[begin RECORDS FOR PROCESSING]

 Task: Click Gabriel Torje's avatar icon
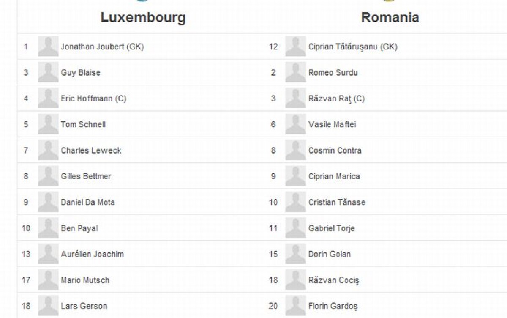point(295,228)
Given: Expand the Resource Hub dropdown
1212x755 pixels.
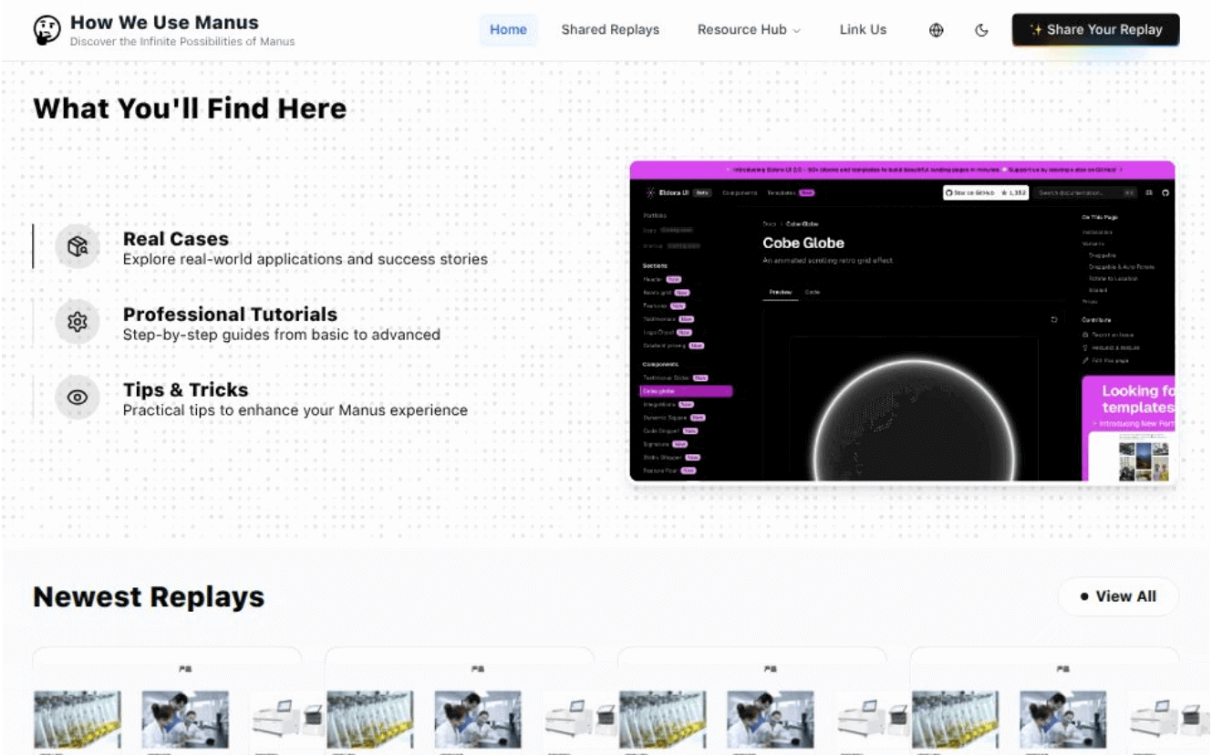Looking at the screenshot, I should click(x=748, y=30).
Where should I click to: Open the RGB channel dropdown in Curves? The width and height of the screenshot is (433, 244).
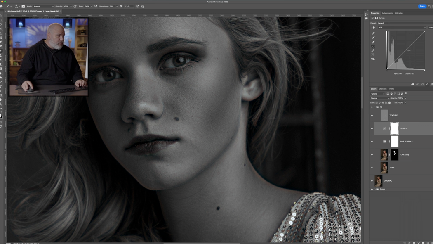(x=402, y=28)
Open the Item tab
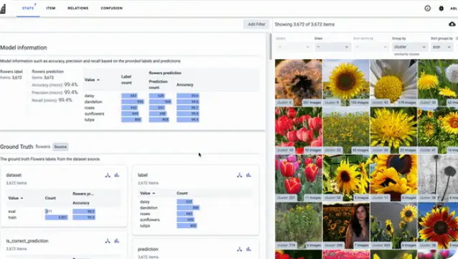This screenshot has height=259, width=458. tap(50, 8)
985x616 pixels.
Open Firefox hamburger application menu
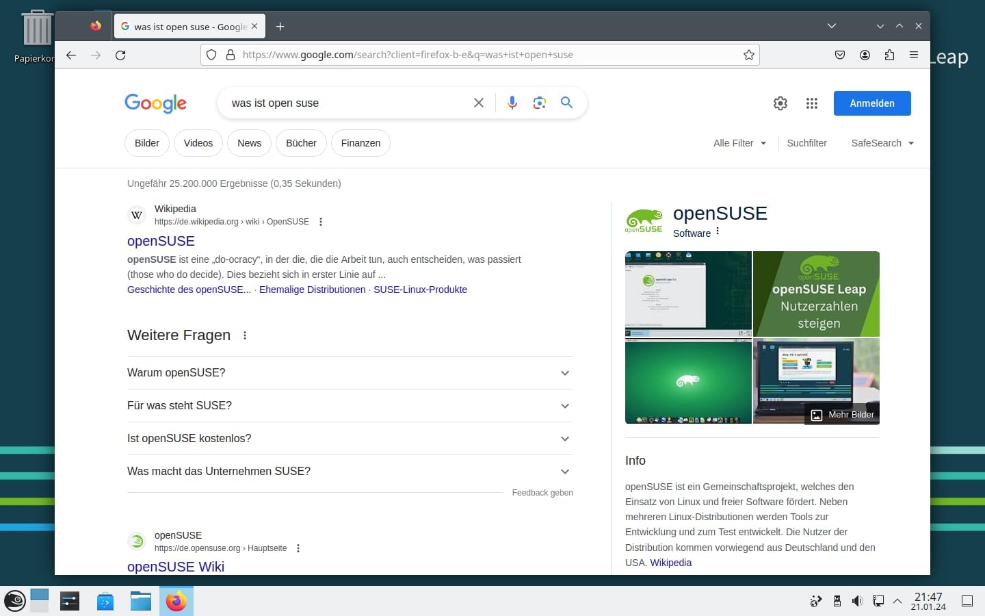pyautogui.click(x=914, y=55)
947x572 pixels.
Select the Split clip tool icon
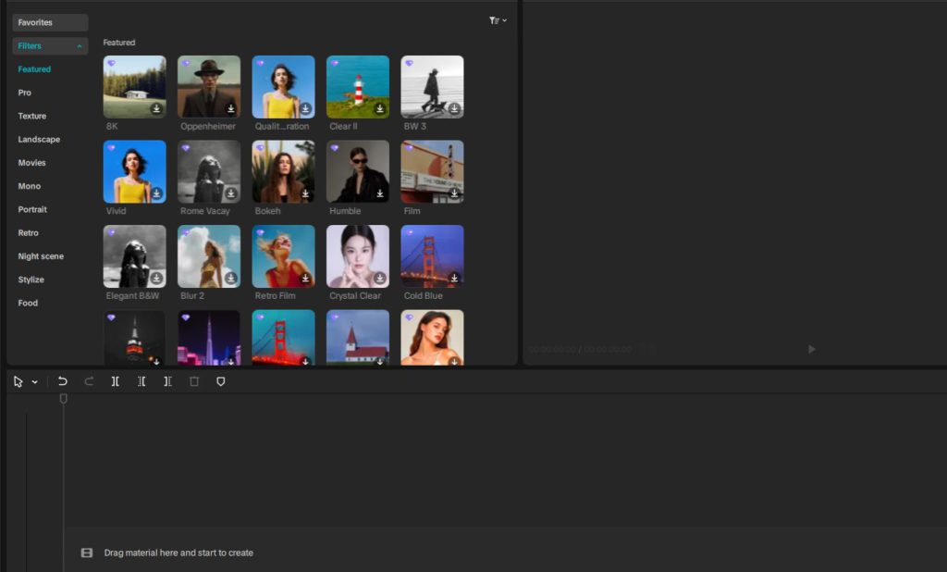(116, 381)
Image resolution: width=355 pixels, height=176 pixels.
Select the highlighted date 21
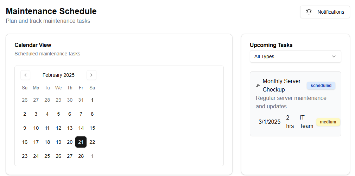pos(81,142)
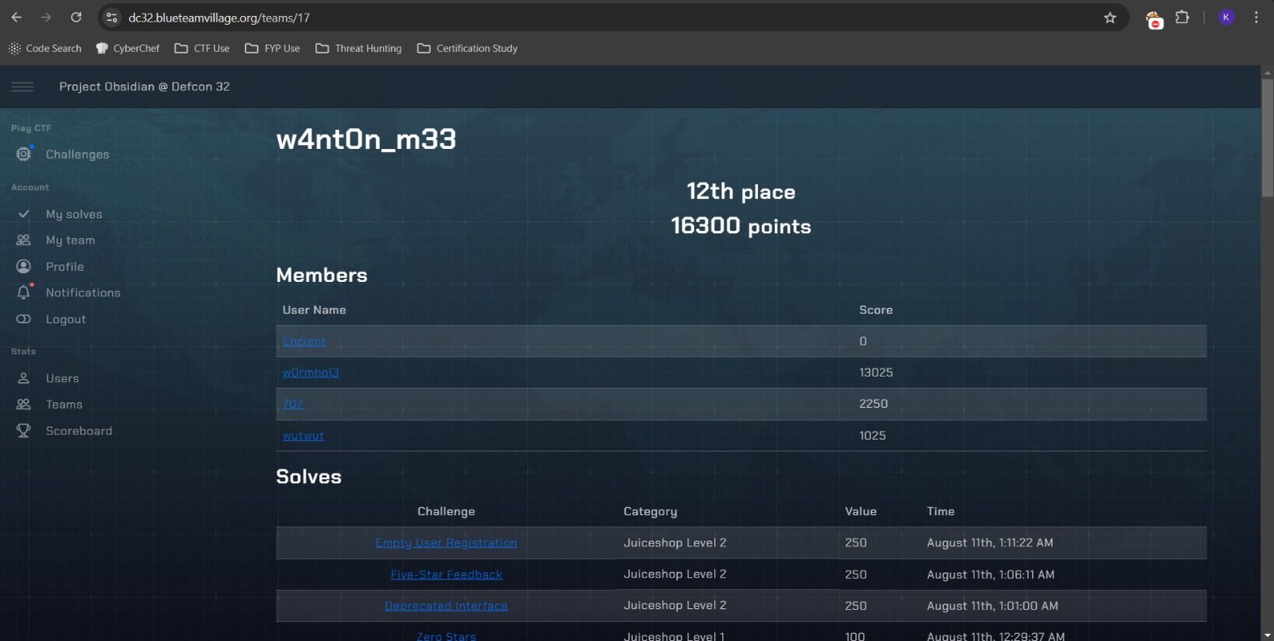Open the CTF Use bookmark folder

(202, 49)
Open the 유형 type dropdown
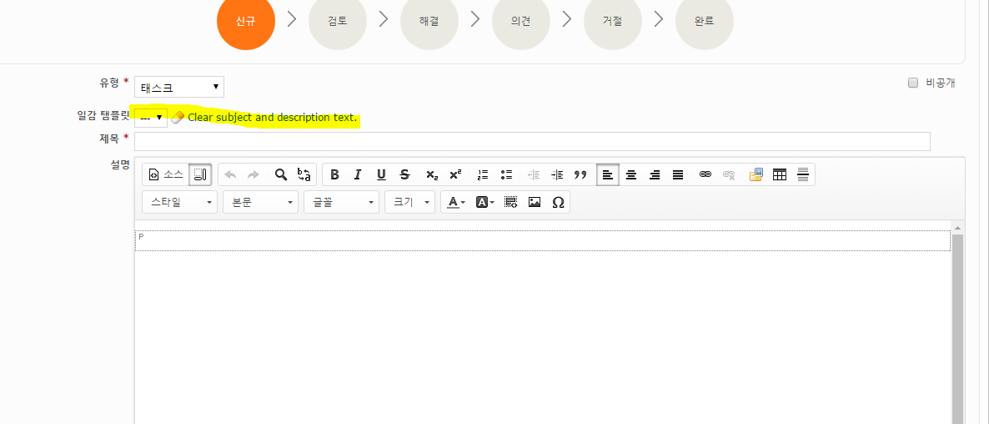The height and width of the screenshot is (424, 989). 178,87
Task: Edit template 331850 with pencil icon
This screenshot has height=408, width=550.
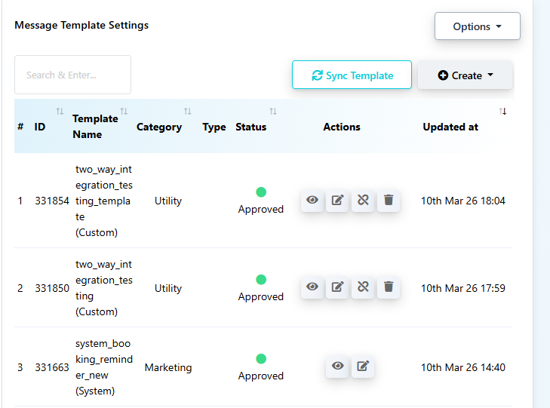Action: [x=338, y=287]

[end RECORDS FOR PROCESSING]

TASK DIRECTIONS:
Write out every line of the records above that includes the word "icon".

TASK RESULT:
 Task: Click Gabriel Torje's avatar icon
Select the Split clip tool icon
Task: Edit template 331850 with pencil icon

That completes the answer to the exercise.